The vast majority of students have identified issues with work generated by artificial intelligence (AI) but less than half say they regularly check or verify its output, according to a major new survey on public attitudes towards new technologies.
The research by the King’s Institute for Artificial Intelligence and the Policy Institute at King’s College London found that those attending universities often had conflicting views on the impact of AI and its usefulness.
More than half (56 per cent) of students polled say they are using AI a few times a week – compared with 33 per cent of the general population.
Nearly nine in ten students (85 per cent) who use AI have found there were problems with the work or content it produced. The most common problems were factual errors or inaccuracies (37 per cent) and hallucinations such as made-up sources or statistics (31 per cent).
Despite this, 19 per cent of students admitted to rarely or never verifying the final output. Only 15 per cent say they always check, and 28 per cent say they usually do.
There was no clear consensus on whether universities encourage AI use, with a third saying they do, another third saying they are discouraged and the rest saying they have had no clear guidance either way.
While 60 per cent of students say their university can prepare them well for an AI-shaped job market, only 36 per cent say they currently are being well prepared.
Looking at general attitudes to the potential impact of AI, just 24 per cent of the public as a whole think the technology is positive for humanity – compared with 43 per cent of university students.
And a clear majority (56 per cent) of students are excited about new job opportunities opening up as a result of AI. In contrast, only 35 per cent of workers and 28 per cent of the overall public feel the same.
Within universities, there is a clear gender divide. Male students are significantly more likely to say AI will improve their life (57 per cent) compared with female students (40 per cent).
Male university students are also the most confident that AI is improving their ability to think for themselves (41 per cent) – and female university students are most likely to think it’s having the opposite effect (46 per cent).
But despite their optimism for the use of AI, students tend to be more worried than others about its implications for the economy.
About six in 10 expect AI will have made the job market much tougher for them by the time they graduate. They are nearly twice as likely as the public to blame AI for the graduate jobs slump.

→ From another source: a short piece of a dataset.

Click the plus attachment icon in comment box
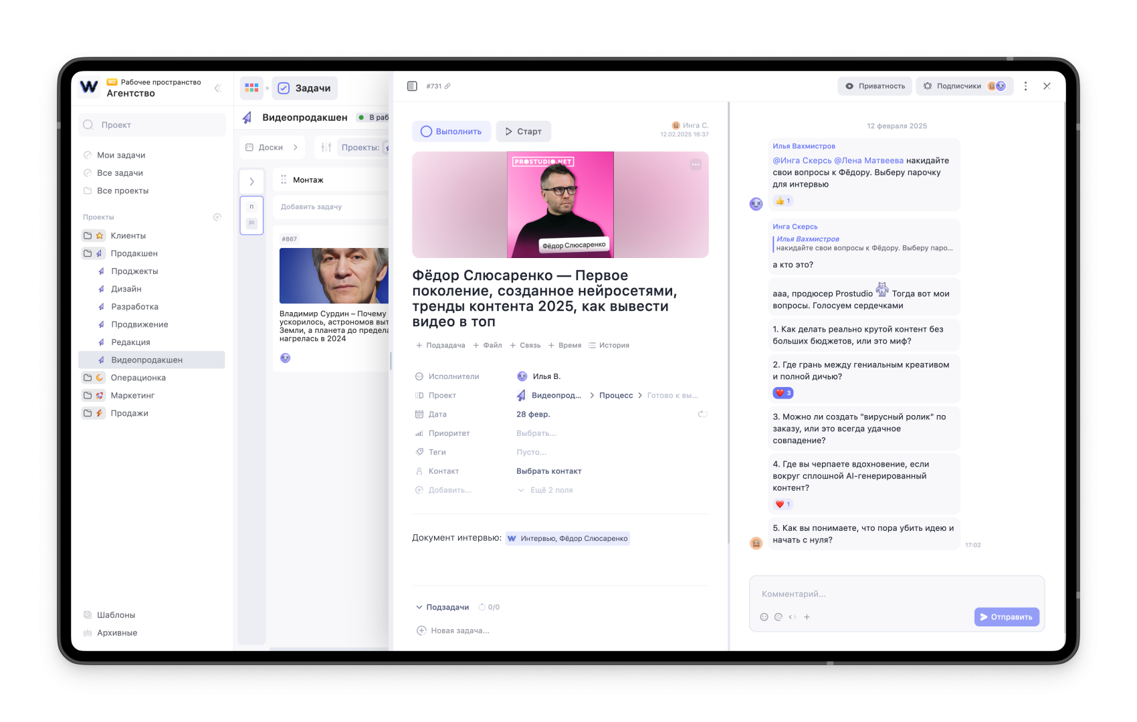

And 56 per cent think widespread AI-driven job losses would be worse than a normal recession – higher than any other group surveyed.
A third of students believe AI will eliminate jobs fast enough to trigger civil unrest – significantly higher than the view of the general public (22 per cent).
Despite acknowledging concern for the economy, people are noticeably less worried about AI’s impact on their own job. Graduate workers (45 per cent) are more likely than school-leavers (34 per cent) to express concern about their own role.
Although 78 per cent of students would still go to university, 30 per cent would choose a different undergraduate degree given the growth of AI. Twelve per cent say they would choose not to go to university at all.
Bobby Duffy, director of the Policy Institute at King’s, said people mostly look to the government, schools and universities to help young people adapt, but there is clearly much more that can be done.
“The public, workers, young people and university students are watching the rapid development of AI with more fear than excitement, with real concern for what it will do to jobs, particularly at entry levels and, therefore, the prospects for our young people and the economy in general,” said Duffy.
The study, which surveyed about 4,000 people overall, including 1,000 university students, found that large sections of society are undecided on how beneficial they think AI will be.
“It is still early days, and our baseline study shows that many don’t yet have firm views or much direct experience of AI’s impact, but that’s likely to change quickly, and we’ll need to outline clear plans on how we will adapt and support people in the transition,” said Duffy.